Arabella terkekeh sembari memejamkan mata. "Kau tidak akan dipecat, Aaron. Percayalah padaku."
***
Osvaldo bertubi-tubi melayangkan tinju ke wajah dan perut Aaron hingga lelaki itu terhuyung ke belakang. Sudut bibir Aaron terluka, sementara pipinya membiru.
"Kau hampir membuat putriku kehilangan nyawa!" Suara Osvaldo menggelegar ke seluruh penjuru ruangan. "Sudah kuperingatkan sebelumnya, jika kau membawa pulang Arabella dalam keadaan tergores meski hanya sedikit saja, aku akan membunuhmu!"
"Dad!" Arabella muncul dan dengan sigap berdiri di depan Aaron. "Sudahlah, jangan diperpanjang lagi. Yang penting aku sudah kembali dengan selamat, dan aku tidak terluka."

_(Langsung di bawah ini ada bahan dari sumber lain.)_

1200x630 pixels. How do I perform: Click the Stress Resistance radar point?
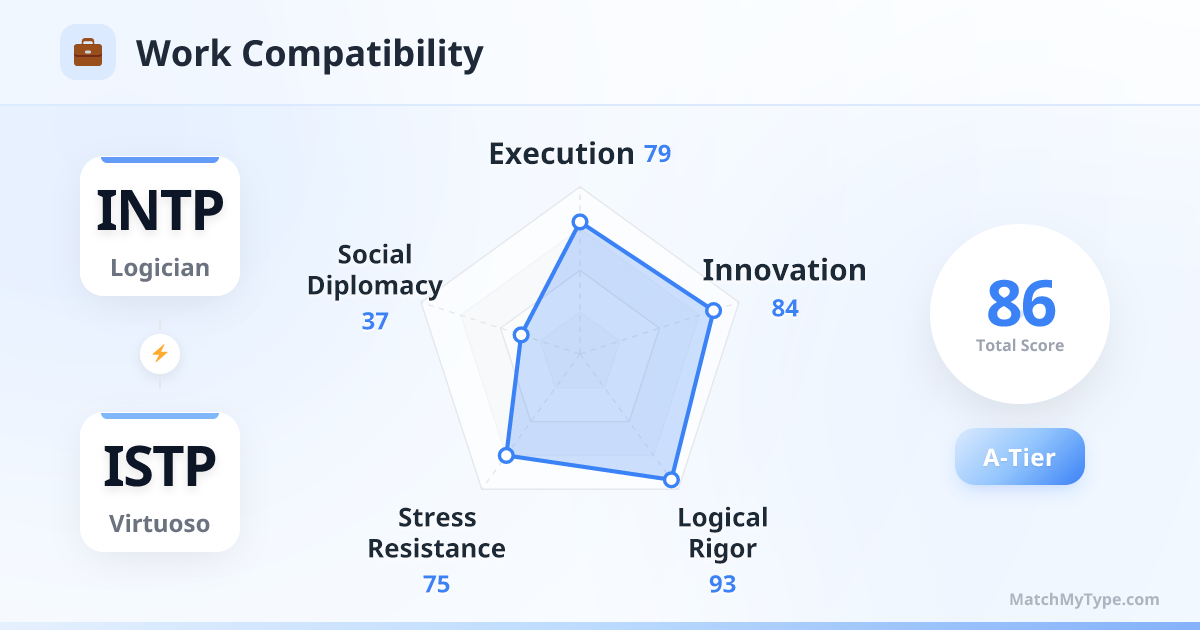(x=506, y=456)
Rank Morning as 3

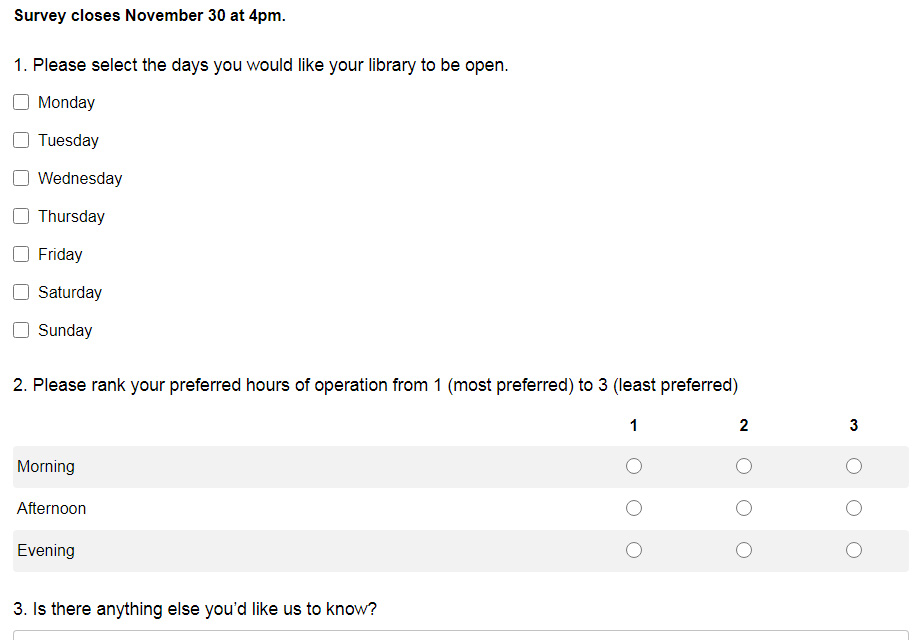click(854, 466)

"Aku harus memberinya pelajaran!" Osvaldo menuding Aaron. Wajahnya semakin memerah.
Aaron menyentuh kedua pundak Arabella dan menggeser gadis itu ke samping, menjauh dari hadapannya. "Saya pantas mendapatkan hukuman ini."

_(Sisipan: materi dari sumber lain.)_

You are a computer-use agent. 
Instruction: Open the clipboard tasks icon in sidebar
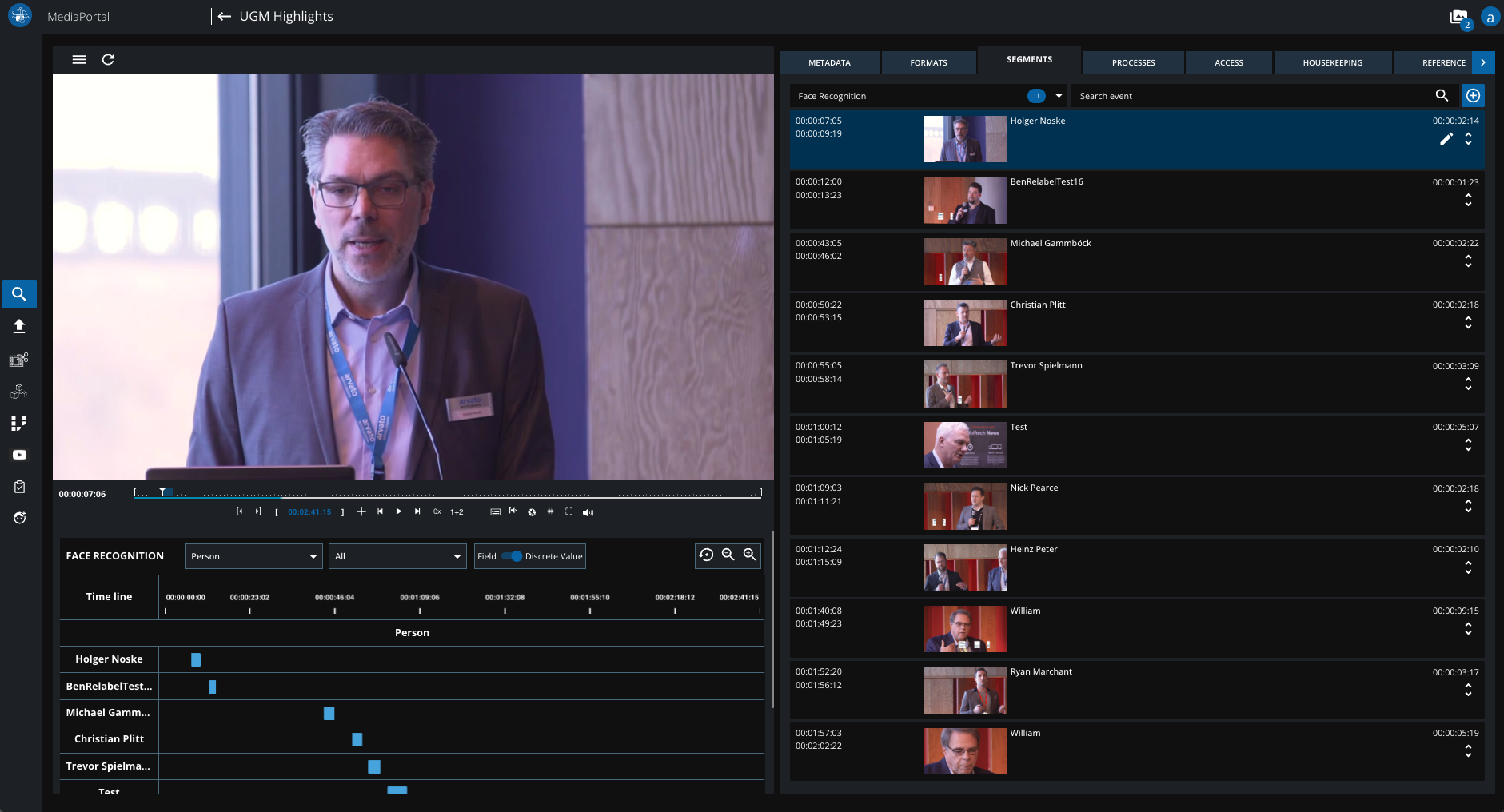tap(19, 487)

"Dad, Aaron tidak bersalah. Aku yang meminta dia berjaga di luar mansion, karena aku ingin diberi kebebasan."
"Dan tidak seharusnya Aaron menurutimu. Dia bekerja untukku."

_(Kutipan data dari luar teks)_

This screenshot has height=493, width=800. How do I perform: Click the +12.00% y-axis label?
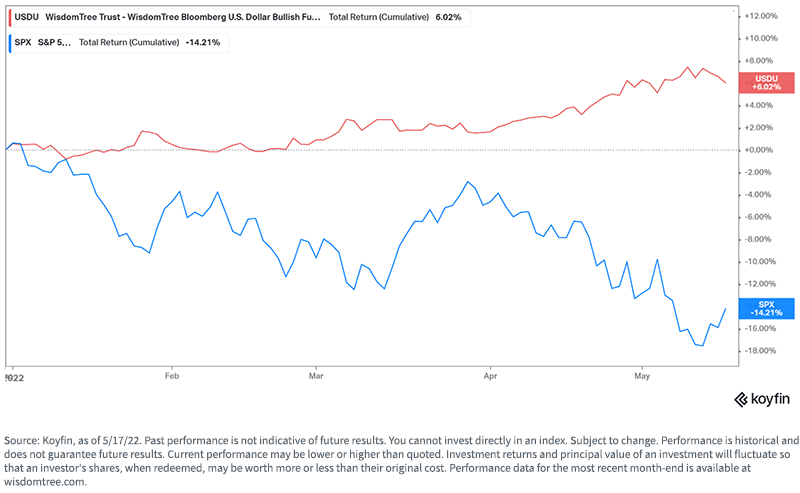coord(761,16)
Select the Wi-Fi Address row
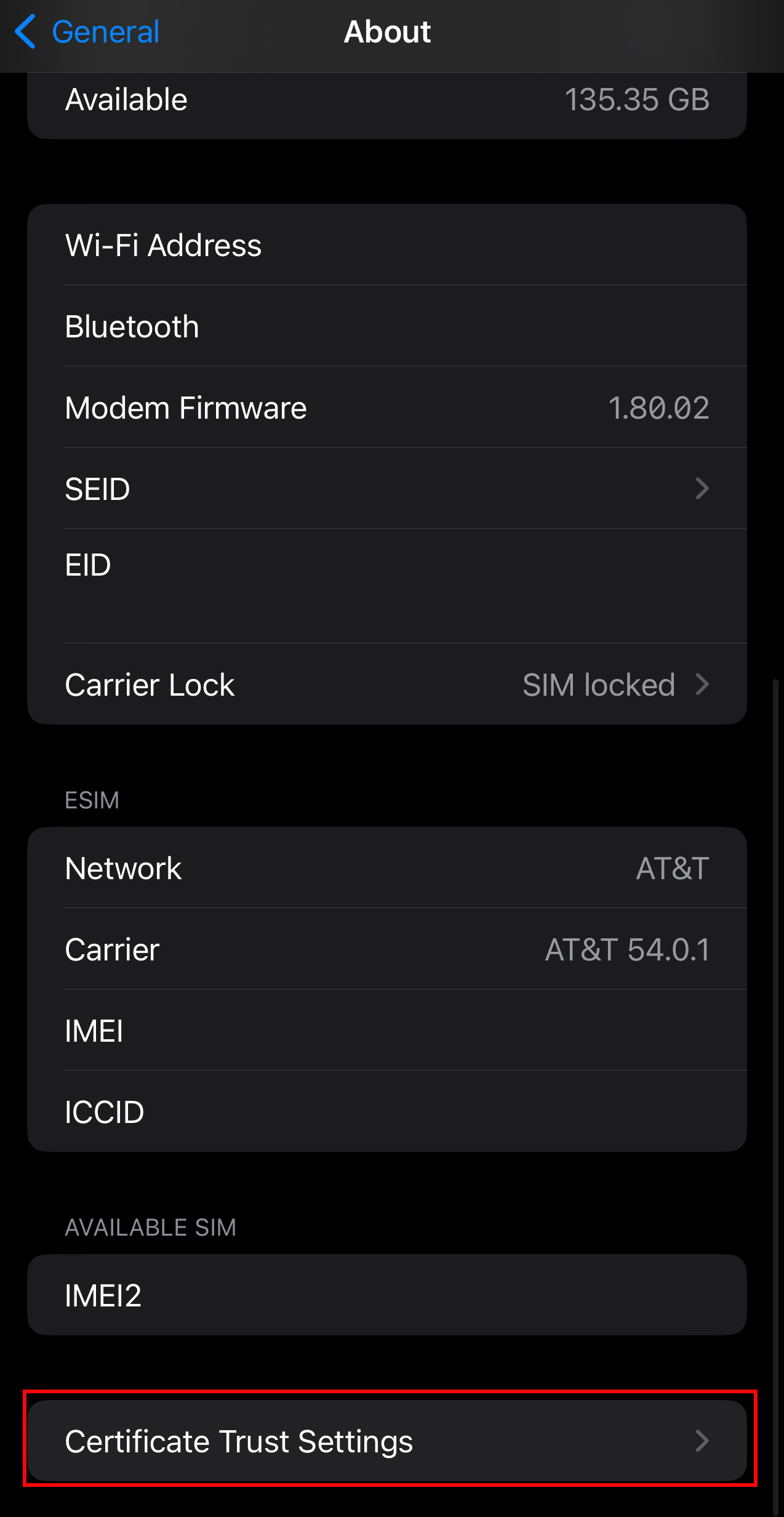The height and width of the screenshot is (1517, 784). click(386, 245)
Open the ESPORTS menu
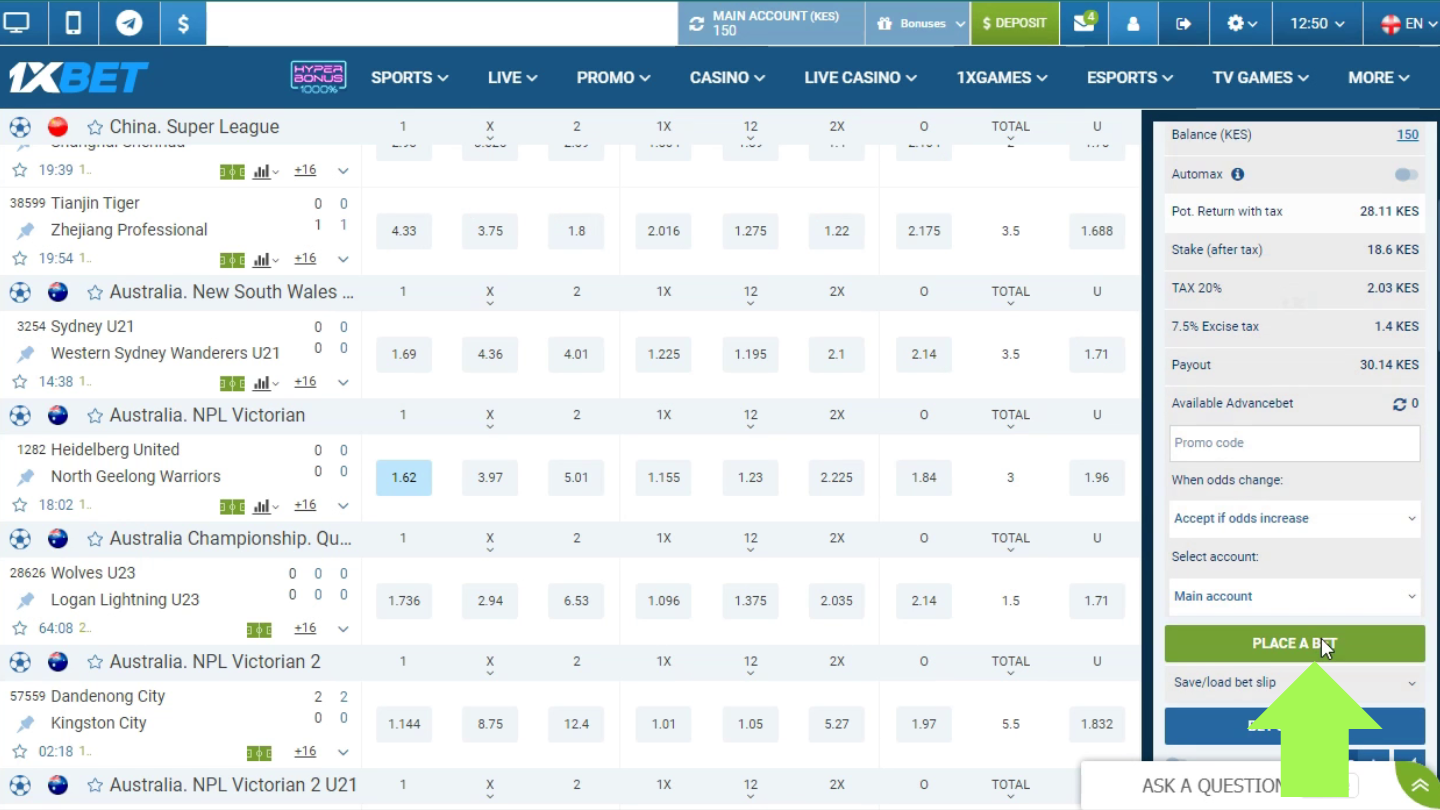The width and height of the screenshot is (1440, 810). 1130,77
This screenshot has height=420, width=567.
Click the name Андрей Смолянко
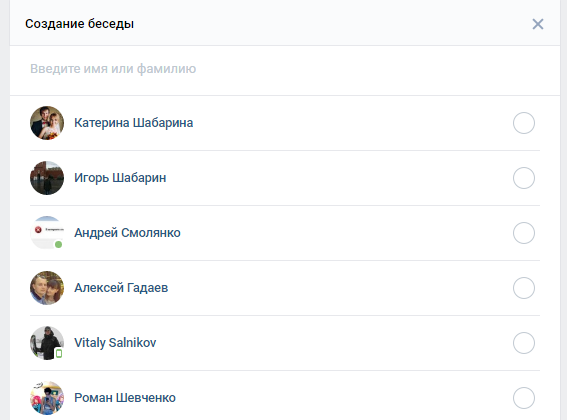tap(127, 233)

"Ayolah, lupakan saja kejadian beberapa saat lalu. Anggaplah itu pelajaran untuk kami agar lebih berhati-hati." Arabella memasang wajah manja, berusaha membujuk ayahnya. Tidak tega melihat Aaron menanggung hukuman meski sebenarnya Arabella yang terlebih dulu membuat kesalahan.
"Mana mungkin aku bisa melupakannya? Putriku dijadikan sandera! Bertaruh antara hidup dan mati! Kau belum mengerti bagaimana rasanya menjadi seorang ayah!" Kepalan tangan Osvaldo kembali melayang ke depan.
Aaron tidak menghindar, tetapi Arabella justru bergerak lebih gesit. Gadis itu menghambur pada Aaron lalu memeluk tubuh kekar itu erat-erat. Alhasil, pukulan Osvaldo mendarat di pundak putrinya. Salah sasaran.
"Aaron tidak bersalah, Dad! Berhenti menghukumnya!" Arabella berseru.
Osvaldo mundur selangkah, tidak menyangka jika Arabella akan mengambil tindakan berbahaya seperti itu. "Arabella!"
"Aaron sudah menyelamatkanku! Insiden itu terjadi karena kesalahanku, jika Dad ingin menghukum Aaron, maka aku juga pantas mendapatkan hukuman yang sama!"
"Astaga, sejak kapan putriku berani membela pengawalnya?" Osvaldo meremas rambut frustrasi. Akhirnya, ia memilih untuk meninggalkan Aaron dan Arabella. Pemandangan di hadapannya sangat sulit dipercaya. Arabella menjadikan tubuhnya sebagai tameng atas kemarahan sang ayah demi membela Aaron.
Sepeninggal Osvaldo, Aaron berusaha melepaskan diri dari dekapan Arabella. Gadis itu meringis menahan sakit di bagian pundaknya.
"Anda sudah gila? Anda tidak sadar jika tindakan yang Anda lakukan sangat membahayakan?"
"Jangan cerewet. Ah ... ini sangat sakit."
"Kembali ke kamar, saya akan mengobatinya." Tanpa permisi, Aaron meraih tubuh Arabella ke dalam gendongan dan membawa gadis itu ke kamar.
Arabella menyandarkan kepala di dada Aaron. Kapan lagi ia memiliki kesempatan merasakan seorang lelaki yang menggendongnya ala bridal style? Cukup romantis, bukan? Meski hubungan mereka tidak lebih dari seorang nona dan bodyguard-nya.